Picking up the ball T.V. dropped in 1968, Cox takes the characters from the original series' "Assignment: Earth" and gives them a whole new story to play in. That episode was intended as a pilot for a series all its own, and of course that pilot never took off. With any luck, Cox will continue more adventures with extraterrestrial secret agent Gary Seven and his Greenwich Village hippy-chick assistant, Roberta Lincoln - and Seven's other "female" sidekick, Isis the cat - and spin them off into the series they should have been on T.V. If so, he couldn't have gotten off to a better start than this entry in the Star Trek book series.
This time around, Seven's future colleague, Septos, sends a cry for help from his base deep undercover in Romulan space, where an especially vicious Romulan secret policewoman commander named Dellas has appropriated much of his superior alien technology for an attempt on the life of Mr.
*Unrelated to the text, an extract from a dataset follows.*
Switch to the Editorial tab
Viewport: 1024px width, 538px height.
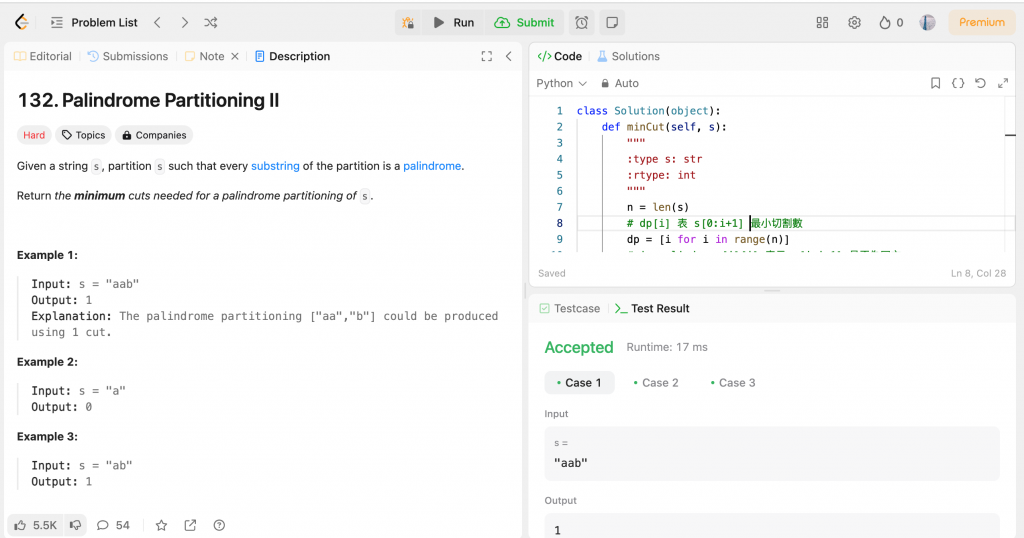[43, 56]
Spock that will destroy the future reunification of the Romulans and the Vulcans. In order to prevent this catastrophe, Seven, Roberta and Isis teleport into the Enterprise's time, taking Captain Kirk and his crew to Romulan space - where, if they're not careful, they'll end up causing an interplanetary war even without Dellas' clandestine machinations.
The characters are all brilliantly written, Seven and Roberta especially, without a false note to be found in the bunch. In addition to Cox's many pop-culture references are as many from not only the original Star Trek episodes, but several from the '80s and '90s movies and even The Next Generation.
Unbelievably, this gem is out of print. Hunt it down. Especially since Cox is taking the characters further now, with his Eugenics War series - tying Seven into the origin of Khan Noonien Singh.
A real feast for Trekkies and '60s kids, and even non-series fans will probably enjoy it.